◆ Gestellte Aufgabe 1:
Was befindet sich laut dem Text über das Einfach machen zwischen dem inneren Drängen und der tatsächlichen Handlung?

◆ Text:

Einfach machen oder das Ausdrücken von Zitronen.
Einführung in die Ausstellung von Lena Buhrmann von Christiane Böhm, M.A., 07.11.2018

Die Formulierung des Einfach Machens hat sich im alltäglichen Gebrauch zu einem beschwörenden Mantra entwickelt. Eine der vielschichtigen Bedeutungsmöglichkeit, die im Einfach machen steckt, zielt auf das zur Tat schreiten, statt im Zögern und (zer-)denkendem Zaudern zu verharren ab. Zwischen dem inneren Drängen, das in einem Gestaltungsbedürfnis kulminiert und der tatsächlichen Handlung - dem Einfach machen’ - befindet sich das Moment der Entscheidung. Es gilt abzuwägen, zu verhandeln und auszuhandeln, welche Konsequenzen bestimmte Vorgehensweisen nach sich ziehen.

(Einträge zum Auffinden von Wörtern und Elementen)
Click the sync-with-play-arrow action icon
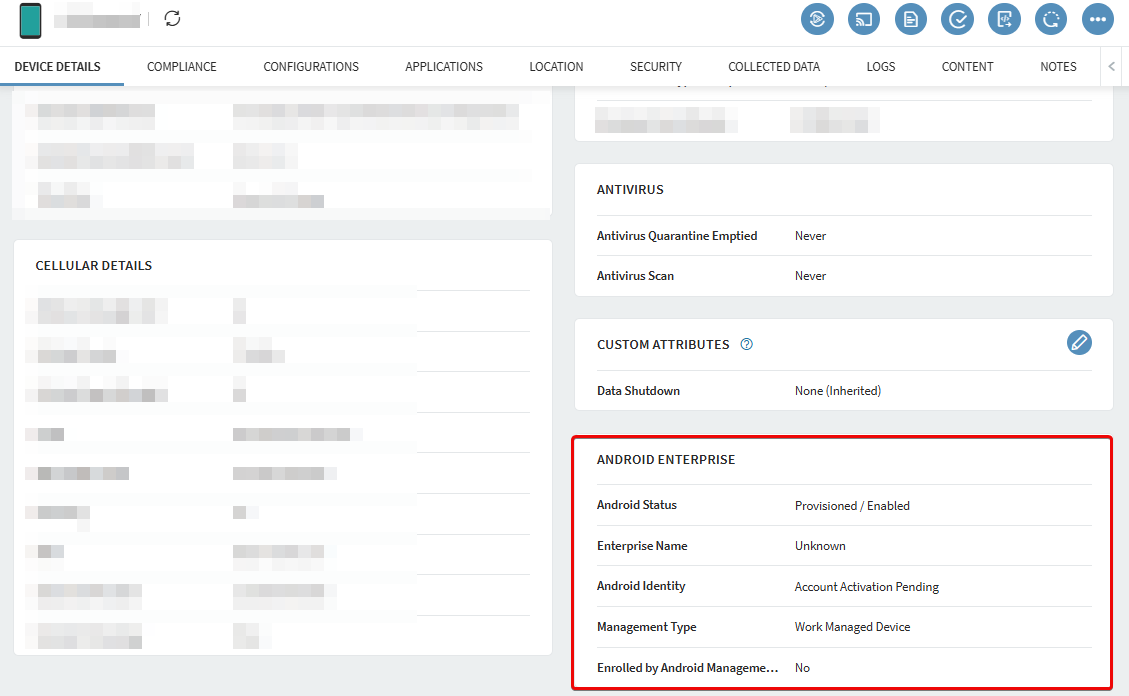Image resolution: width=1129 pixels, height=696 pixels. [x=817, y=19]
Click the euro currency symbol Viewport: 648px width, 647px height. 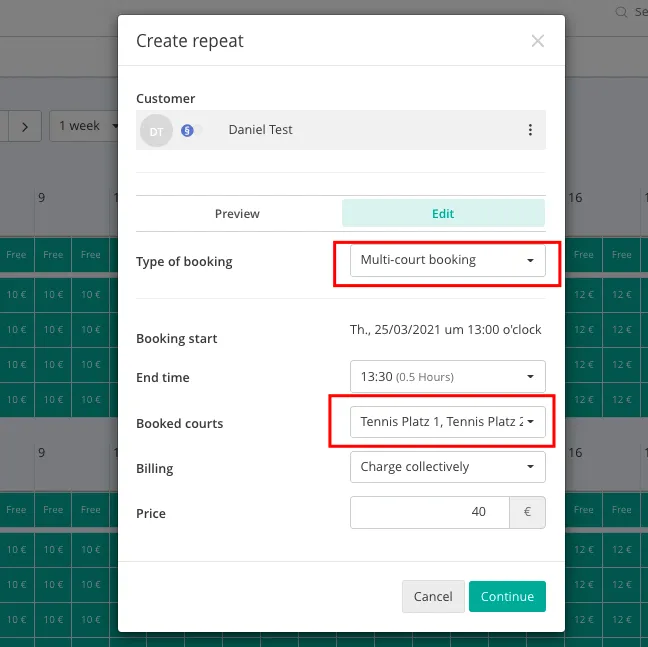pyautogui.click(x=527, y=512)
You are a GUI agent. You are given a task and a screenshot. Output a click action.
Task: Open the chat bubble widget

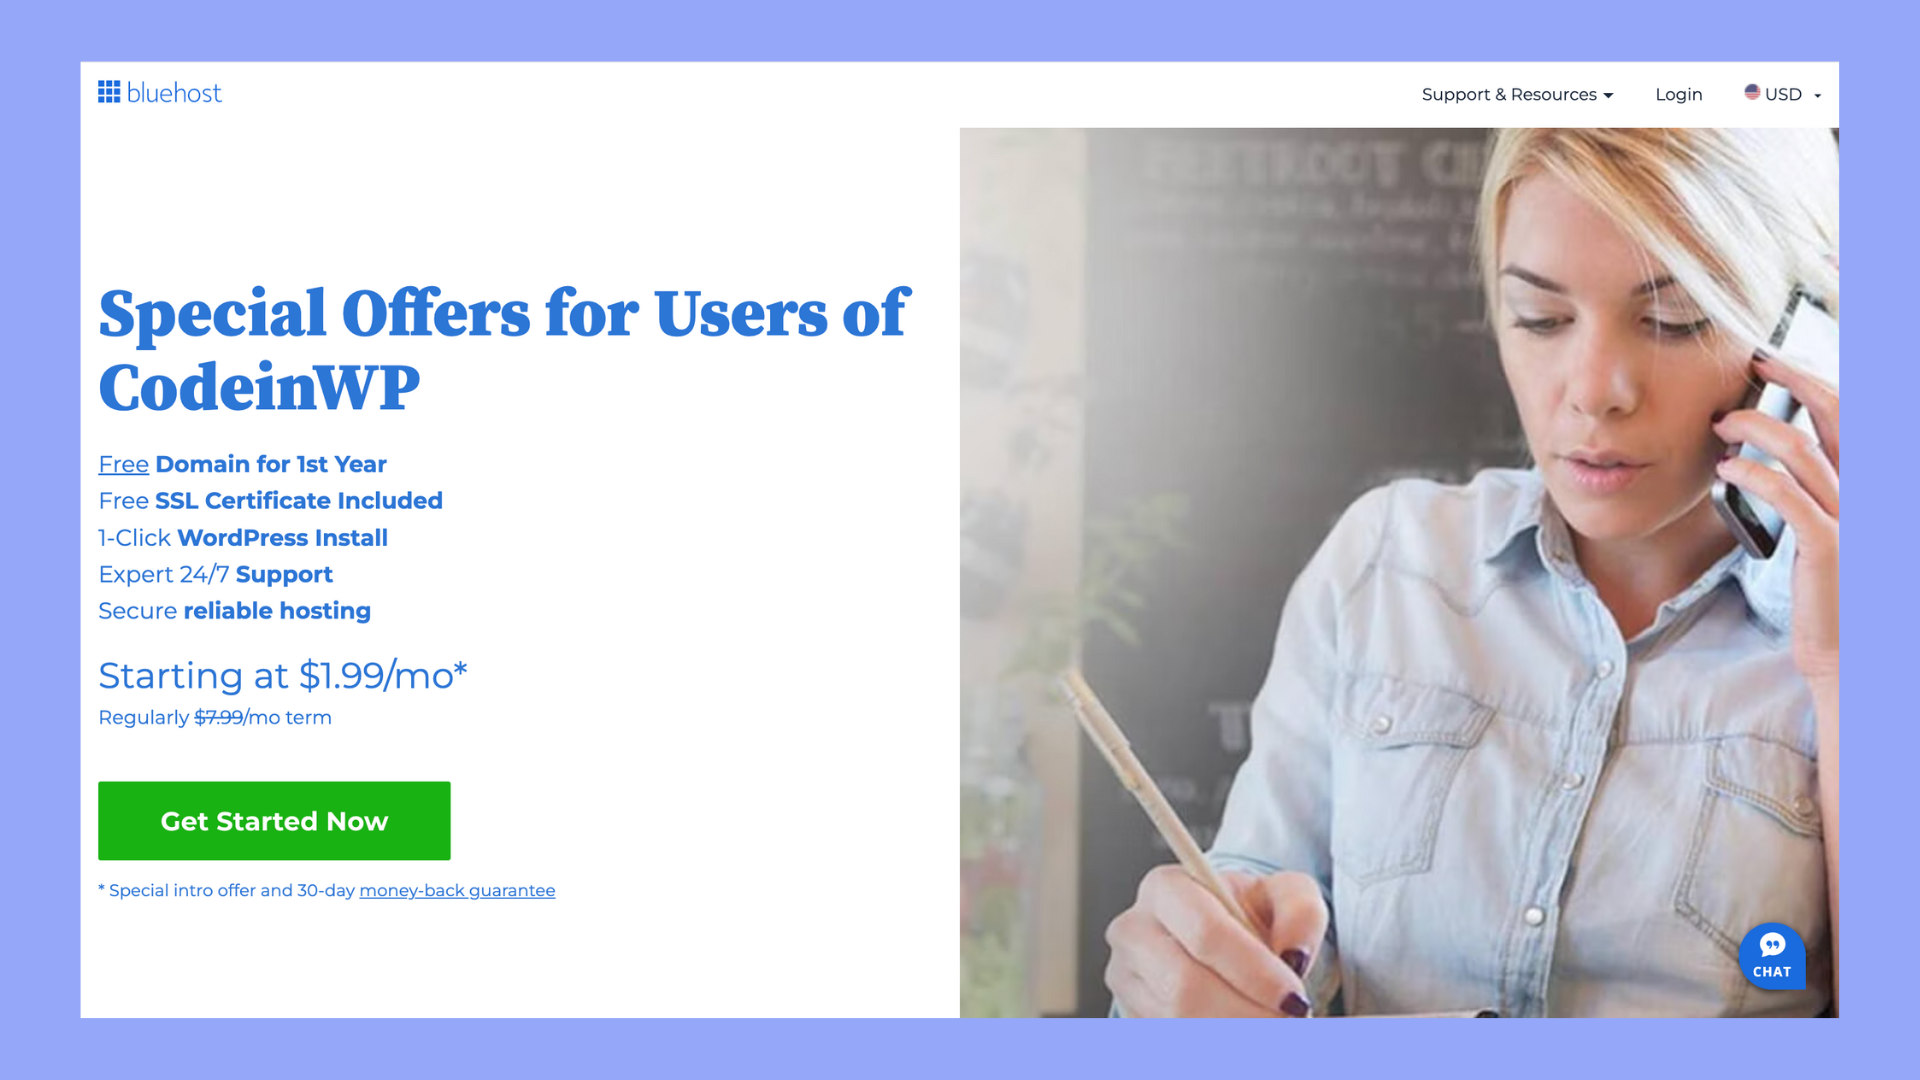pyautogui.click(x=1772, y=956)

* * *

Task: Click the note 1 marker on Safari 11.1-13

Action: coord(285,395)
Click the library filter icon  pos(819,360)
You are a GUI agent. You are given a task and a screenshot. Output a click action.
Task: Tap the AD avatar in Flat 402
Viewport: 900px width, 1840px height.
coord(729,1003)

◆ Gestellte Aufgabe 2:
Gib aus der Auflistung die Zeilen von der Zeile mit „Task: Click the“ bis einschließlich der Zeile mit „coord(729,1003)“ unverändert wieder.

◆ Endgültige Antwort 1:
Das Moment der Entscheidung.

◆ Endgültige Antwort 2:
Task: Click the note 1 marker on Safari 11.1-13

Action: coord(285,395)
Click the library filter icon  pos(819,360)
You are a GUI agent. You are given a task and a screenshot. Output a click action.
Task: Tap the AD avatar in Flat 402
Viewport: 900px width, 1840px height.
coord(729,1003)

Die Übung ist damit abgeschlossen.